What you are asked to do:
Could you set down only the lines from the one including "Where should I click to: Click" to the end of the records below, inclusive and exact, leaving pictures out?

Stored records:
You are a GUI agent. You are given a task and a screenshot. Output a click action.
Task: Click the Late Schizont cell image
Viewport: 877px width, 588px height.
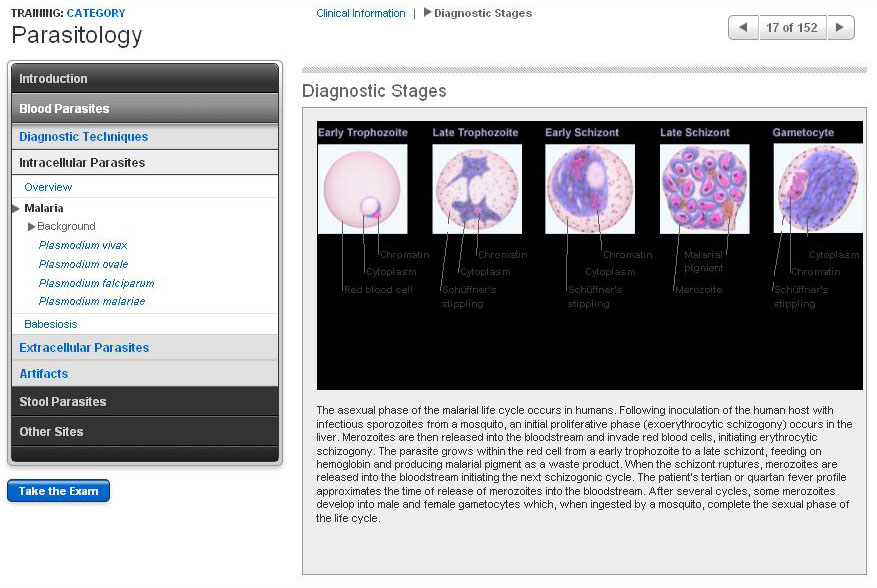pyautogui.click(x=704, y=189)
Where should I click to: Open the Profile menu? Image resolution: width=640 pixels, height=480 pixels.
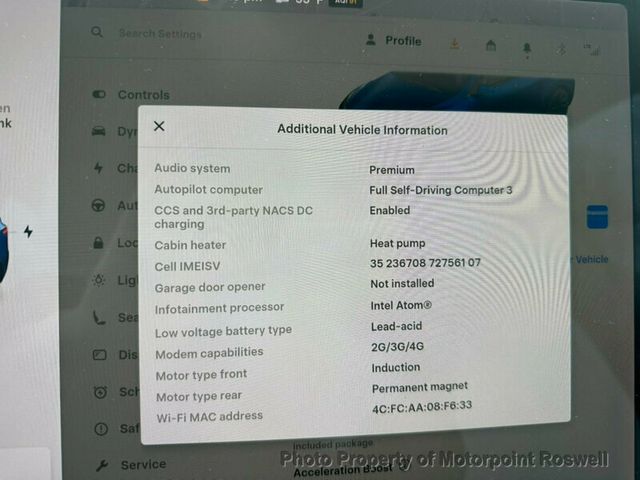coord(393,41)
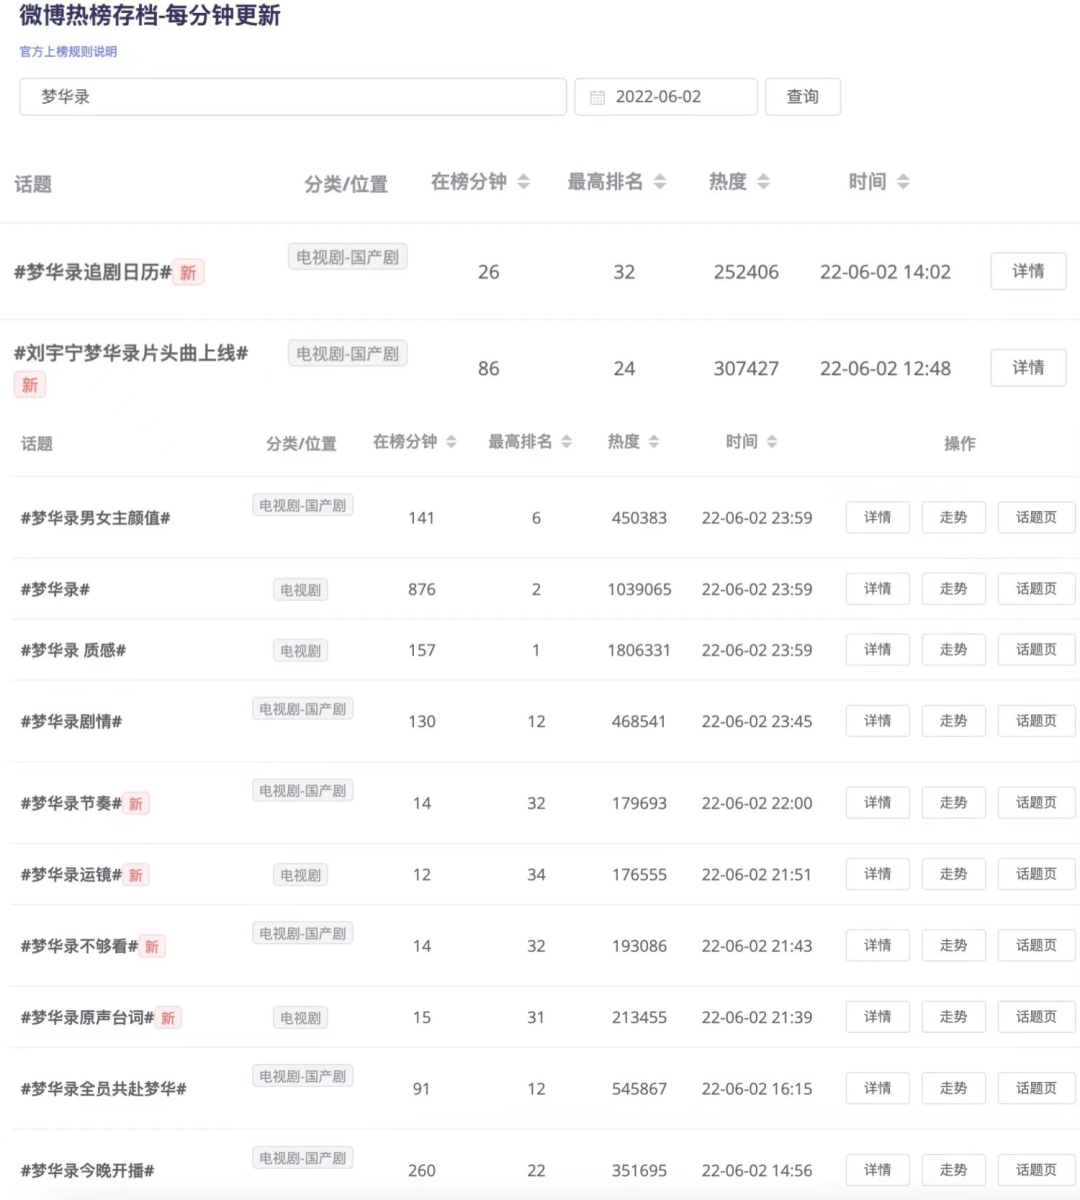Sort lower table by 在榜分钟 arrows
The width and height of the screenshot is (1080, 1200).
[x=451, y=442]
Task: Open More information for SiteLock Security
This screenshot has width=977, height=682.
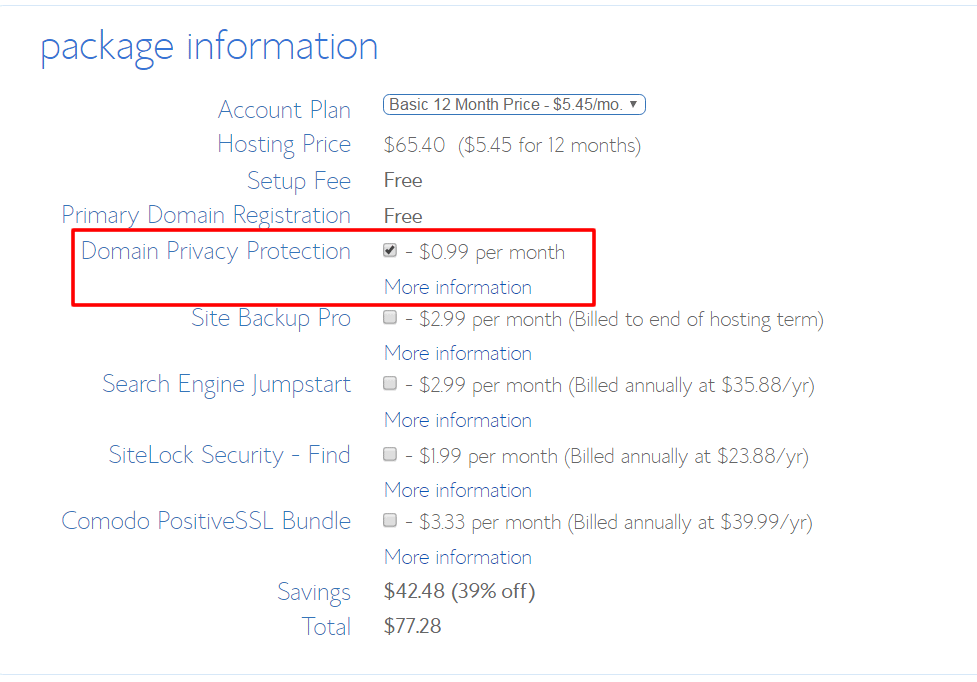Action: tap(458, 490)
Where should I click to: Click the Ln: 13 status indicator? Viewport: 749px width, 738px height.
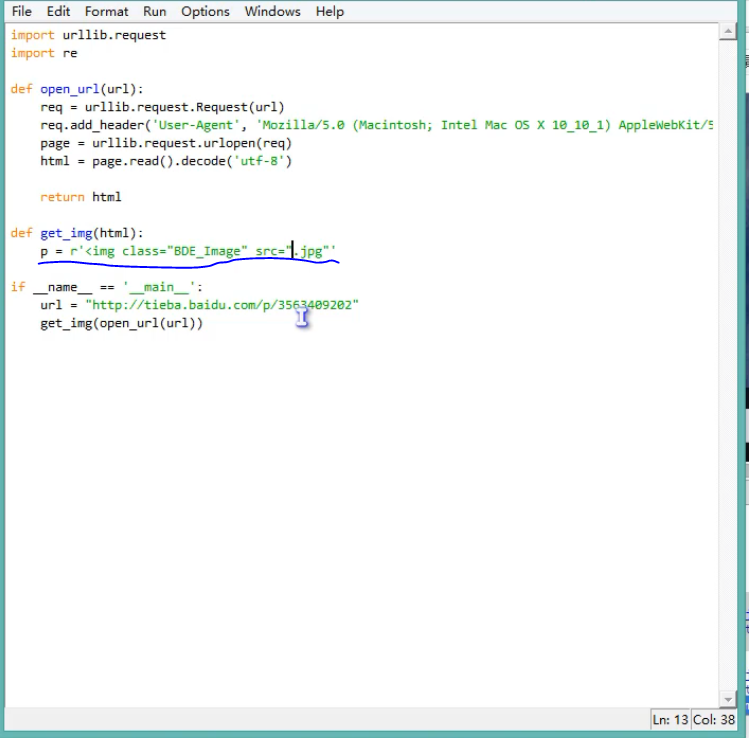pyautogui.click(x=673, y=719)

Response:
Where should I click to: Click the Ln: 13 status indicator? Viewport: 749px width, 738px height.
pyautogui.click(x=673, y=719)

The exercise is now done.